What happens to items confiscated from passengers at the airport?

What happens to items that are confiscated during security checks? Is there a way to recover confiscated items?

Objects with sharp edges and cosmetics are typically confiscated [WCIV]

Scissors, files, pocket knives, matches, shampoos, jams and yoghurts, and even construction tools or car parts - you cannot take these items with you on board the plane.

Anyone who has ever been to an airport has seen large containers full of scissors, files and other sharp tools.

Why do scissors and cosmetics end up in these containers after baggage inspection? It's about the safety and comfort of all people on board the plane. Have you ever wondered what happens to them later?


Airport employees confiscate all objects with sharp edges (penknives, knives, scissors, tweezers with sharp tips, corkscrews and files), magnets and batteries, explosive, flammable and toxic substances. You cannot have sticks, weapons (firearms and long weapons) and large items, e.g. construction tools or car parts, in your hand luggage.

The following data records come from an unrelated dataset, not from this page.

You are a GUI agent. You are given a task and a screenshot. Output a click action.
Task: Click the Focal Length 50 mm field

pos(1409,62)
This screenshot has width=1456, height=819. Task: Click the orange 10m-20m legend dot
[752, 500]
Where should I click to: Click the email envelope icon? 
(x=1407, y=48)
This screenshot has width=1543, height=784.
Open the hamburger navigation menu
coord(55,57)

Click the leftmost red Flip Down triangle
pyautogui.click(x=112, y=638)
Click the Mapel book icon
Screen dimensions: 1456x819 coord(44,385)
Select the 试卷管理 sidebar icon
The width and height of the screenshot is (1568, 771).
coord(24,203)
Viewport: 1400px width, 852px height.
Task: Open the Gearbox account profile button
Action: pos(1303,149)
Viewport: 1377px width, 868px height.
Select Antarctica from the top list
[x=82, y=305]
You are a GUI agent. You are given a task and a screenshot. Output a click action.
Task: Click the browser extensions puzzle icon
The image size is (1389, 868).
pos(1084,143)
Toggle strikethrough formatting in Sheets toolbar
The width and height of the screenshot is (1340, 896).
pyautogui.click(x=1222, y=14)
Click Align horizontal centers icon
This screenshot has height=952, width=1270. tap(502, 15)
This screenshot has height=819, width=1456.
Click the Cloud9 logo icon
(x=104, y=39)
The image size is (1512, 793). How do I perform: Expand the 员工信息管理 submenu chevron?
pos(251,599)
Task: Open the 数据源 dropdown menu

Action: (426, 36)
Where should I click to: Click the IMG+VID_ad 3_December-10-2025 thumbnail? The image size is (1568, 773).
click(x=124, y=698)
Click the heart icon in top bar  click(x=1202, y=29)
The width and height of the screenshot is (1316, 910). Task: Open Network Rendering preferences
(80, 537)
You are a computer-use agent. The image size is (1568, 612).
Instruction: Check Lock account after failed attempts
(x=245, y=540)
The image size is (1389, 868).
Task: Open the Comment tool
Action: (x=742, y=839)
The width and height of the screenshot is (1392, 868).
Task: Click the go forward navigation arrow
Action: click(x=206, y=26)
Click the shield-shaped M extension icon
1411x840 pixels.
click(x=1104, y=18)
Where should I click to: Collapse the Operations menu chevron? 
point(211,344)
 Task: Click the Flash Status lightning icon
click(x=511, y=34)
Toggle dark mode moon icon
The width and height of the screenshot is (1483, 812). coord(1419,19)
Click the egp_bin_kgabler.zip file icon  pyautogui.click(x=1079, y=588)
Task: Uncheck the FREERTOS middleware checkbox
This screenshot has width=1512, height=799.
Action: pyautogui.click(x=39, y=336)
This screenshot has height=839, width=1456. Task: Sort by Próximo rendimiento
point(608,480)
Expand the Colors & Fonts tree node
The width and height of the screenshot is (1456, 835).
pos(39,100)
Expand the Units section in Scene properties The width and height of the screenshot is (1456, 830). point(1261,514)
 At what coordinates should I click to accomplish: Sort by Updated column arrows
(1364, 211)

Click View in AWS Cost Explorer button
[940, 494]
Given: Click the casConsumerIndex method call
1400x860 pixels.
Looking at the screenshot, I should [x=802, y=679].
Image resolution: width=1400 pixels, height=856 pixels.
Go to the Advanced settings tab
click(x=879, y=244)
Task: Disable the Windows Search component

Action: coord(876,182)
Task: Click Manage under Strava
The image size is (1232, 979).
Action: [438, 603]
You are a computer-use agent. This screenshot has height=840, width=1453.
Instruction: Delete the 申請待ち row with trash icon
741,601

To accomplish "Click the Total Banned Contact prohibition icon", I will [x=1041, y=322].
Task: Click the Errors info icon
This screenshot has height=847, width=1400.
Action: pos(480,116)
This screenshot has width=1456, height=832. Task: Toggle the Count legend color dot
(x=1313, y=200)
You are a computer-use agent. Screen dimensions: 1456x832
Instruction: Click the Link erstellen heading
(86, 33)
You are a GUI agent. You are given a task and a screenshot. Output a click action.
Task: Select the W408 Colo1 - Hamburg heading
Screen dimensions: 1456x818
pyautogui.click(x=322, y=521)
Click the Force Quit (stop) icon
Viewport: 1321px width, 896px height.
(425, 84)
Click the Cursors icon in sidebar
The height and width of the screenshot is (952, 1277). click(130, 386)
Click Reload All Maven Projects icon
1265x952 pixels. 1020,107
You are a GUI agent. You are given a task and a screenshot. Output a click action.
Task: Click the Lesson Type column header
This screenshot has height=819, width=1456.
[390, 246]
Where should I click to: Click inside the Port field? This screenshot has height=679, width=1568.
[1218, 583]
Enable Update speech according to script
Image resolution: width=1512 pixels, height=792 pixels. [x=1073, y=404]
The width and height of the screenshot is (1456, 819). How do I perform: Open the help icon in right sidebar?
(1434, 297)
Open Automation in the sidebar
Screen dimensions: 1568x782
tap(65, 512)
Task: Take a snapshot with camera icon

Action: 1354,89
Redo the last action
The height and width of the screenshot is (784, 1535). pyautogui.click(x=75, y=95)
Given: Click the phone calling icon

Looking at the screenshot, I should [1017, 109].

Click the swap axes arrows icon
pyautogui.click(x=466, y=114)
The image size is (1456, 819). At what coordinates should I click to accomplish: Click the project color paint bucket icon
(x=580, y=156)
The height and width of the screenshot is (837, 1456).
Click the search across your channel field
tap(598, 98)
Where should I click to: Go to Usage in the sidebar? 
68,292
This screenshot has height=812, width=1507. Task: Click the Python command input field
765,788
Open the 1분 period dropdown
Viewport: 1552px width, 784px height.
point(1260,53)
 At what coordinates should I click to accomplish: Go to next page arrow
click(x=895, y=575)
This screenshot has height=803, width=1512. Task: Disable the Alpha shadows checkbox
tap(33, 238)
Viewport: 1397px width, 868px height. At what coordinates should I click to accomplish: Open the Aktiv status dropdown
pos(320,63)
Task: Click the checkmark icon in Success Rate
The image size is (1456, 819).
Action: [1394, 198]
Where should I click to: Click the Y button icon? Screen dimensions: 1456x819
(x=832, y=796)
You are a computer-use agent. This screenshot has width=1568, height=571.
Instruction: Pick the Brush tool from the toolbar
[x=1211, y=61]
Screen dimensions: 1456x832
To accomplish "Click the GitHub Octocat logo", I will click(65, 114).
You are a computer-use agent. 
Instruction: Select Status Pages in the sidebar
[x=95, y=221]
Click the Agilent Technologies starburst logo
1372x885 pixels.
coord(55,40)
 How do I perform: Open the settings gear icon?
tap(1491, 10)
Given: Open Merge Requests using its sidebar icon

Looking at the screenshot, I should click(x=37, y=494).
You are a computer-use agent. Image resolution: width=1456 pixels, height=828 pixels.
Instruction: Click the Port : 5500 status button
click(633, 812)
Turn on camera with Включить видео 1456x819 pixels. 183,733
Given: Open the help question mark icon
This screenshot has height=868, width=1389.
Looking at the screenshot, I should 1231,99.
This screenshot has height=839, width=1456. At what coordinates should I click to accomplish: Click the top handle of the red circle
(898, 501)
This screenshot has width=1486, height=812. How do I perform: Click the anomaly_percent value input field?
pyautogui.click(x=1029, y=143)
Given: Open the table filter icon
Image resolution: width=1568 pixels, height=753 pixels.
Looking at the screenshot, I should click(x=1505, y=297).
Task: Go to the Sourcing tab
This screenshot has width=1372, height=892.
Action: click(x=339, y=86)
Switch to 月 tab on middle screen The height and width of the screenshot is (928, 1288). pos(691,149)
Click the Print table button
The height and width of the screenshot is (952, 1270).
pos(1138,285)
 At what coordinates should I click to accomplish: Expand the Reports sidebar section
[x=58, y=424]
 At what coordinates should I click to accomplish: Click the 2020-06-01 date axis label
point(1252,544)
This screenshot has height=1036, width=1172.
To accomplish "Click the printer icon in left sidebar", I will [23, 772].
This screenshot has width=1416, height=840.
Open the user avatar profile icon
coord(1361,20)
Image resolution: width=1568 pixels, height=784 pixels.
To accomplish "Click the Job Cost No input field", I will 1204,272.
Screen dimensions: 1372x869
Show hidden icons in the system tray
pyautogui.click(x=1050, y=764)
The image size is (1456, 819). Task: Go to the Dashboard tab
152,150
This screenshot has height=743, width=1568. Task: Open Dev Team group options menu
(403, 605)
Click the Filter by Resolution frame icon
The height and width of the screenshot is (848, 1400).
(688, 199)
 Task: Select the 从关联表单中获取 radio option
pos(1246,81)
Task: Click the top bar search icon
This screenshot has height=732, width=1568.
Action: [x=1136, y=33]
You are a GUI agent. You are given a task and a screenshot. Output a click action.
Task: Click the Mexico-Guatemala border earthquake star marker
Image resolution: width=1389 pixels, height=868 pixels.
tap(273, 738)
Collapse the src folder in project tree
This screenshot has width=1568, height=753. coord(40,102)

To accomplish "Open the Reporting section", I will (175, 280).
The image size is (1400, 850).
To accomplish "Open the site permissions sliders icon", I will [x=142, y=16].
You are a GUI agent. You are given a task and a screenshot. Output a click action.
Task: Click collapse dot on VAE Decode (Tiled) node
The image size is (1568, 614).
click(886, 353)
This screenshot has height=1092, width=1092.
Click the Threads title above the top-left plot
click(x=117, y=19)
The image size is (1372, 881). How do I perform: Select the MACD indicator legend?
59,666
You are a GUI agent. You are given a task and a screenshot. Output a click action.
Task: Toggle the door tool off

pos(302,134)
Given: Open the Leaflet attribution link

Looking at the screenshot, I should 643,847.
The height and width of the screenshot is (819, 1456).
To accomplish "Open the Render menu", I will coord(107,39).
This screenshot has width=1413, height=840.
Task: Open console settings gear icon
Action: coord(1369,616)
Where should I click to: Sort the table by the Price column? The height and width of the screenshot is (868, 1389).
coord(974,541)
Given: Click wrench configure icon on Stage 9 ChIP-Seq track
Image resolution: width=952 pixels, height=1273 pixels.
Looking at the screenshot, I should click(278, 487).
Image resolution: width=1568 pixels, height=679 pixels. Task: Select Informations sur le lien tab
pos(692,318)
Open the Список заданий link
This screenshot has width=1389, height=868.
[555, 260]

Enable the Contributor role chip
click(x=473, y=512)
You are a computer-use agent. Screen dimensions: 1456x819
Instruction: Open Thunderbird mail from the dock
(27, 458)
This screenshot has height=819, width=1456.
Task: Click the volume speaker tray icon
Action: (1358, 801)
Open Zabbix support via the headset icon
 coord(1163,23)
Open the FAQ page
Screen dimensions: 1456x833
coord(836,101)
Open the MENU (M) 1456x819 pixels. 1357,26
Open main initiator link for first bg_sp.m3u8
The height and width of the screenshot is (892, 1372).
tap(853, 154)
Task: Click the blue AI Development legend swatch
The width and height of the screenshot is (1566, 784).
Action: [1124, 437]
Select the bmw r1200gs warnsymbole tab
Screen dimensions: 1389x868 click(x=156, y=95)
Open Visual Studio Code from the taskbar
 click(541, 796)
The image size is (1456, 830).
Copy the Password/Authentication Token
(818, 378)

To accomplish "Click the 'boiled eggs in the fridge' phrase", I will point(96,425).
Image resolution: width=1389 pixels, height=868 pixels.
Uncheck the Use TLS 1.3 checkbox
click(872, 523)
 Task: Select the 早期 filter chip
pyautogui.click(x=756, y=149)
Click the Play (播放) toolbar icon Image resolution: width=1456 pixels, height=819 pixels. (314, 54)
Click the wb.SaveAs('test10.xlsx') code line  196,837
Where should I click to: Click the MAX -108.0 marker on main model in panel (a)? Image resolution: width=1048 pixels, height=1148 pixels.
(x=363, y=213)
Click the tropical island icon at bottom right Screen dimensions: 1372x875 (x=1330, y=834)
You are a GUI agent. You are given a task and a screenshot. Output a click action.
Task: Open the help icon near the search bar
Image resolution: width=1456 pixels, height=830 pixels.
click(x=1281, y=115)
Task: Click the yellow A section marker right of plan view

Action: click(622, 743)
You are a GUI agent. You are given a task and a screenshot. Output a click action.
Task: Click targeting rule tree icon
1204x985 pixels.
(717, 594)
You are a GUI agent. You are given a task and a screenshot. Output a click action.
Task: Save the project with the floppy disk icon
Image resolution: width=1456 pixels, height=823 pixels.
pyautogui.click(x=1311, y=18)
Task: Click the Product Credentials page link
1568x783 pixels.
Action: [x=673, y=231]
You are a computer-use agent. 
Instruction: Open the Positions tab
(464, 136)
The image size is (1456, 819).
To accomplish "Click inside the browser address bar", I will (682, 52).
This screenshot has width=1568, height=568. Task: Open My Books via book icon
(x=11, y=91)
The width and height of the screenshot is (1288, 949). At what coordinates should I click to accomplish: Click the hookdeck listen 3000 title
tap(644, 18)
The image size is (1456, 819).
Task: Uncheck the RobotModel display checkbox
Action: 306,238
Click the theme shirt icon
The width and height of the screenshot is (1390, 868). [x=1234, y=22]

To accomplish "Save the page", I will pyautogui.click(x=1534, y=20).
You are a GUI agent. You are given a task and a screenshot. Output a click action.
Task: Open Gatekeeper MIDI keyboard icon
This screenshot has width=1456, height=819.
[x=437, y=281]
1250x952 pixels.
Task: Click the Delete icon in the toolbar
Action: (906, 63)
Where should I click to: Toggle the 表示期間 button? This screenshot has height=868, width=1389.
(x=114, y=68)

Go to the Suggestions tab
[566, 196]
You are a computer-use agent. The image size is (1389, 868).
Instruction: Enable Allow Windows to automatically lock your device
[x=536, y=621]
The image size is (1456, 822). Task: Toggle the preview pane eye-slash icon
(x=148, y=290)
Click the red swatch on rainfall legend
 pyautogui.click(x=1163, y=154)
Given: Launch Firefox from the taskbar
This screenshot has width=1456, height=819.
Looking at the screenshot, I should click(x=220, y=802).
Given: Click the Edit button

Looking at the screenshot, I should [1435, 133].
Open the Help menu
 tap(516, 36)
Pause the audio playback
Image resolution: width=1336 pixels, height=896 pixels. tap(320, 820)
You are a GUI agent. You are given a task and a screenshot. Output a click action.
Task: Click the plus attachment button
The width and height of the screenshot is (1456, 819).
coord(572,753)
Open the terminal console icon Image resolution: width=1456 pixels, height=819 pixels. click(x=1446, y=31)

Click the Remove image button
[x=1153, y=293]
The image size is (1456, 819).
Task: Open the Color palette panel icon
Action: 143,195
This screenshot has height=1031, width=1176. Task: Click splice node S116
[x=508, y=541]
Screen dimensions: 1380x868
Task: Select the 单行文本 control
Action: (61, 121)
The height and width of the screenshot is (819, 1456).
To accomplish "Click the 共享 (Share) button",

Containers with gels, liquids and aerosols with a capacity exceeding 100 ml cannot be brought on board the plane (a total of 1 litre of liquids can be carried in hand luggage). The exceptions are medicines, fluids for children and the elderly, e.g. formula, and products purchased in the duty-free zone (with a receipt). Beverage bottles and open, opaque cosmetic containers can end up in the trash.

The same will happen with yoghurts, jams, etc., but chocolate, meats and cheeses, sweets, sandwiches, vegetables and fruit are allowed as long as they come from EU countries. Meanwhile, in the USA and Australia, it is completely forbidden to bring most vegetables, fruits, seeds and animal products in luggage.


Prohibited items are confiscated during inspection of hand luggage. Each piece of luggage is x-rayed and checked by security control operators. If a prohibited item is found in your baggage, you must decide what to do with it before you can board the plane.

The operator presents the traveller with several options to choose from. The first one is free item deposit for up to 24 hours at the airport point. The item can be collected from such a point either by the passenger or by the person indicated by him in the deposit protocol.

The second option is to check in the items in checked baggage. The third option is to give the item to the people escorting you to the flight, says Tomasz Lenart, passenger service manager at Wrocław Airport, in an interview with Onet.

The fourth option is to throw the prohibited item into a special basket located at the checkpoint.

"This basket is specially constructed, i.e. an item can only be thrown into it, and it is closed. When the contents of the bin are full, it is emptied by commission," explains Lenart.


What happens to banned items after they end up in the trash? It depends on the country we are in. Within the European Union, all confiscated items are placed in special containers. When the bins are full, everything is disposed of.

Different rules apply, for example, in New Zealand , where some confiscated items can be reused. The New Zealand Aviation Security Service donates items such as scissors, camping tools and equipment to charities, care homes and schools. Batteries, lighters, food and cosmetics - i.e. items that cannot be recycled - are disposed of.

According to Lenart, only a small proportion of items are thrown away by passengers.

"At our airport, according to information from the Airport Security Guard, there are few items to be disposed of, because passengers decide on other options, e.g. handing over or sending the item," he says.